Most cameras used for the remote sensing of crops record a three-spectral image combining either the near infrared, red, and green wavelengths or the red, green, and blue wavelengths. Remote sensing methodologies used for the determination of crop nitrogen status generally process the intensity of the colors, in particular the green contained in each pixel of a digital image of a field, and determines the variation in the intensity of each color. In order to minimize the confounding effects of spatial and temporal variations in camera angle, altitude, camera focal length, and ambient lighting, many remote sensing methods determine changes in pixel colors relative to the colors of other pixels in the field. By combining the relative intensity of green in each pixel with measured coordinates that determine the spatial distribution of the pixels, a relative greenness map may be developed.
Previous methods have used the relative greenness map to make determinations about the health of the crops, and in some cases may determine an optimal nitrogen fertilization rate that results in crops that are supplied with exactly the amount of supplemental nitrogen necessary to optimize crop health and yield.
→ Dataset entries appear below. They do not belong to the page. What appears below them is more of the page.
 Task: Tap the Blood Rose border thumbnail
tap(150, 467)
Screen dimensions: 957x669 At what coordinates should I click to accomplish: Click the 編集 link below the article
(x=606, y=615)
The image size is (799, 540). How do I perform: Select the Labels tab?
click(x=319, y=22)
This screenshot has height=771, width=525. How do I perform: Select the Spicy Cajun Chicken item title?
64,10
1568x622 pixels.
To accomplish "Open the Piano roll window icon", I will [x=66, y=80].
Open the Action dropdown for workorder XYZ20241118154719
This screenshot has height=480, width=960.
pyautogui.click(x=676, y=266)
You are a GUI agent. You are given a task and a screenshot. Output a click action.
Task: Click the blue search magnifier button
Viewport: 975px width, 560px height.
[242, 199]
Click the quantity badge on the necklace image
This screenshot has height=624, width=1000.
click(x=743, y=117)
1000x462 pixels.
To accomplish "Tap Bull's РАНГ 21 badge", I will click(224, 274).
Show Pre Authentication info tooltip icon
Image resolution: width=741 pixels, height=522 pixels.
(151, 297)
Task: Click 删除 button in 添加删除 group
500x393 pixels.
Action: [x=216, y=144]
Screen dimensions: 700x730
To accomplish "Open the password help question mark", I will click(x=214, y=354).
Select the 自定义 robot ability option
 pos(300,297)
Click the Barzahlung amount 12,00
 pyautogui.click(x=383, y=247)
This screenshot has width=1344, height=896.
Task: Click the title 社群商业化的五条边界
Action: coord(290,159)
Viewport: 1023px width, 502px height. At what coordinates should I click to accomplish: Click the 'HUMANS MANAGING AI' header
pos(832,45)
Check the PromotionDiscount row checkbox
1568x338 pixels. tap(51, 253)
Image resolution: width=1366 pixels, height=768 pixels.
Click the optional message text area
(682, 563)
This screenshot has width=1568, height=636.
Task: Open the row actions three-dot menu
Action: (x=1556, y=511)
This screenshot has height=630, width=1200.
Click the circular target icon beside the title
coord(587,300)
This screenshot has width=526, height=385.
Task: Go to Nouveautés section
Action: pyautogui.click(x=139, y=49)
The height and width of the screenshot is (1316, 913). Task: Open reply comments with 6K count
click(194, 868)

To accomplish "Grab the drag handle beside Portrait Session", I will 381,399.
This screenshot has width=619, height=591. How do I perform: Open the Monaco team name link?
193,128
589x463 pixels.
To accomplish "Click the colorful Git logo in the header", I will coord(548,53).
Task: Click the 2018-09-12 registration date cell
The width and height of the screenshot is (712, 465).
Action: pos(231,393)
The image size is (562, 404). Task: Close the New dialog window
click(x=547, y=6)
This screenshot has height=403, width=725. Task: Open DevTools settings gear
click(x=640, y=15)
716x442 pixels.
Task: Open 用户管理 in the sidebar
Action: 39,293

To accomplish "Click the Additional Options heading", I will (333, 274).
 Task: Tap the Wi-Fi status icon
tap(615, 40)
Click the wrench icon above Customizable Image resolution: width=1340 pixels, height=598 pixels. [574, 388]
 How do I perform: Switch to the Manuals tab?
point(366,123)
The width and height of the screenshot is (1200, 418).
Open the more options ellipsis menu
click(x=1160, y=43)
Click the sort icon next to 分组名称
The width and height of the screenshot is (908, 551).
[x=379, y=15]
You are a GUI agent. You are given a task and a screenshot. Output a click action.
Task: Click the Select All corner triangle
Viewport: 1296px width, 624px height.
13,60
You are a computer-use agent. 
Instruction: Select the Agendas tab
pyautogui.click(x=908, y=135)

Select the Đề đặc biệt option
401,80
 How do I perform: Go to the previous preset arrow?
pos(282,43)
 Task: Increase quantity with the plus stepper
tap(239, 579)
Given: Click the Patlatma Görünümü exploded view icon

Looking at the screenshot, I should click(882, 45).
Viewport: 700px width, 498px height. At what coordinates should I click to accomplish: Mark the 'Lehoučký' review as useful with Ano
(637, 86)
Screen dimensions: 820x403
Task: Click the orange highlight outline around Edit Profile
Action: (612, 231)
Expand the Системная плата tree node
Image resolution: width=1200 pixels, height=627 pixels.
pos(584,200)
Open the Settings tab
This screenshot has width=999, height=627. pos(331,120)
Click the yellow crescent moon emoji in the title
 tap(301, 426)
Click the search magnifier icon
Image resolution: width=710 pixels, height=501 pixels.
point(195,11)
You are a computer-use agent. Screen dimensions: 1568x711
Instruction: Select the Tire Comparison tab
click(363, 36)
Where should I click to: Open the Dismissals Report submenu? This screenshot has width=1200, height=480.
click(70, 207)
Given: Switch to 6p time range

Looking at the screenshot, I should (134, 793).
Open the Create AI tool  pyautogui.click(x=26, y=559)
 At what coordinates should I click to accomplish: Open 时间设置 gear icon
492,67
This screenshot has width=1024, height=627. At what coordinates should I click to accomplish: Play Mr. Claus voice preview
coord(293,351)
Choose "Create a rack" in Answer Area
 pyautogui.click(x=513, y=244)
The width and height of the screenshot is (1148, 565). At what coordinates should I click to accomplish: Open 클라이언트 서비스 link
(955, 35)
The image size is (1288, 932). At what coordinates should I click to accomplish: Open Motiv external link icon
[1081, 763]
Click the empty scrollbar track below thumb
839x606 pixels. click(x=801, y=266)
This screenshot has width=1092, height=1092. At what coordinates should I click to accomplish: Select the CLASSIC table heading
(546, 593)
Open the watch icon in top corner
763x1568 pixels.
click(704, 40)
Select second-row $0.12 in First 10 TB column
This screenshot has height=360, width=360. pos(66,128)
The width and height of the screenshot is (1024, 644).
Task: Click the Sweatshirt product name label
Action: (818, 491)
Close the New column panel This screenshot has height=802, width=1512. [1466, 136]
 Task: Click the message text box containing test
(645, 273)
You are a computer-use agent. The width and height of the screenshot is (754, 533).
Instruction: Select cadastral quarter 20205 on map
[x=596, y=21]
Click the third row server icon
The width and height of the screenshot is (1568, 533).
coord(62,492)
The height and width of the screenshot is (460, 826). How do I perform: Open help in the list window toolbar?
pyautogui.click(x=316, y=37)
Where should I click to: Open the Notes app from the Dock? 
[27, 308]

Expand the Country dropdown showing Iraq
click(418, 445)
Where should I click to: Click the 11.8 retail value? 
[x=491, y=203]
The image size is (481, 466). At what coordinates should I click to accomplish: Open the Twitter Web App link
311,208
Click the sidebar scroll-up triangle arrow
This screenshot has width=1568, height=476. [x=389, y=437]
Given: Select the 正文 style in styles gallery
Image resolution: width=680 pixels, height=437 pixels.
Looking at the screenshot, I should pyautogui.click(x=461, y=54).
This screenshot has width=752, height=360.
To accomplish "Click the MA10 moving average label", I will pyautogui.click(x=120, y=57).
However, optimizing the growth and harvest of the crops is only half of the information necessary for a producer to manage the growth and care of crops. When managing the production of crops, the producer must constantly weigh the cost of additional nitrogen fertilization against the potential increase in revenue from the sale of the additional crop yield. To date, current field management methodologies that utilize remote sensing lack the capability to determine the impact of variations in the health and nutritional status of crop plants on the crop yield.
At the present time, there exists an unmet need to determine the impact of crop nutrient status on the resulting crop yield using remote sensing technology such as aerial photographs. The results of this method would make it possible for the producer to manage the nitrogen supplementation of the crops informed by the economic impact of any nitrogen deficiency on crop yield.